News: NetKernel 4.0 released

  1. NetKernel 4.0 released (4 messages)

    NetKernel is a resource oriented computing (ROC) platform built on a Java-based REST microkernel architecture. NetKernel may be used either as a fully-featured standalone application server or as an embeddable component allowing ROC's caching and scalability to be used inside existing Java application architectures. ROC and earlier generations of NetKernel have been used in production systems for over 7 years in industries ranging from Telecoms, Insurance and Military. NetKernel 4.0.0 is completely new and introduces a general model for the resource oriented composition of software. Conceptually ROC extends and unifies concepts from Unix and REST to offer dynamically bound fully decoupled Web-like software environments within and between the finest granularity code. NetKernel Standard Edition is a modular system and is backed by a large repository of installable packages, including dynamic languages, domain specific resource processing tool-sets and a diverse range of transports. NetKernel Standard Edition is released under the 1060 Public License and is available for download from .

    Threaded Messages (4)

  2. Congratulations to the team for getting a new release out. I saw Brian Sletton speak about this at NFJS in Boston and this technology looks quite intriguing.
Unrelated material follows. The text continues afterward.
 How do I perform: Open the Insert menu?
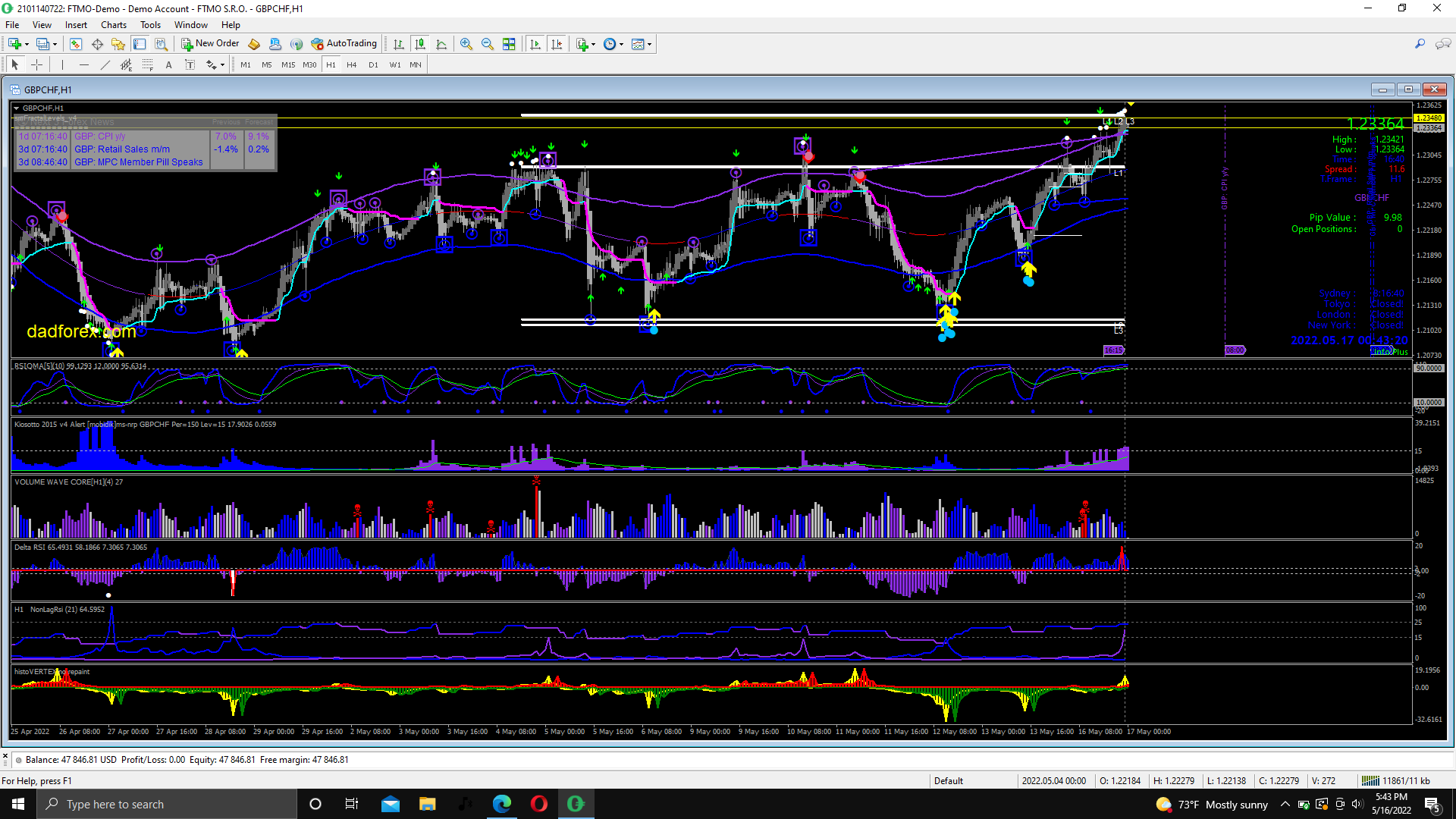76,25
If someone wanted to get started, do you have a quick "hello world" tutorial?
  3. Tutorials included ...[ Go to top ]

    Thank you! The NetKernel download JAR file is self-executing and the distribution includes full documentation including tutorials. -- Randy
  4. Not convincing[ Go to top ]

    I quick-read two white papers and found a helloworld tutorial. The documentation is much too theoretic. You kinda throw conventional software developement in a blender, so I really would like to see some example with practical programms; adressbook is always a great example, since it combines GUI, data retrieval and updates. Or NetKernel must only focus on ESB alike problems, but I did not read that from the documentation. And statements like: "performance is reached by caching", always put chills on my back. Referring to that example: if I request todays stock price and the it changes during the day, how would the cache be invalidated? I've seen enough examples where people normalized their whole database into two tables, because that was flexible, and I get the gut feeling this is somewhere in the same ballpark. So to me it's not convincing.
  5. Not convincing[ Go to top ]

    I have not yet used the NetKernel 4 directly, but worked with NetKernel 3 to port our J2EE based application earlier. The most impressive part of NetKernel to me was the way NetKernel caches the resource requests and the way it handles the cache dependency through Golden Threads is a wonderful concept. As a developer you have complete control on how to expire your cache based on this golden thread pattern. You could have a million resources above you in the dependency matrix and all of those resources from the cache expire by cutting a golden thread at the bottom of your dependency matrix. With a single line of code your cache expiry is taken care across the rest of your software. Caching is definitely something very powerful in NetKernel based on my personal experiences, after having worked on Internet, REST, J2EE, .NET, and Unix applications for the last 20 years now.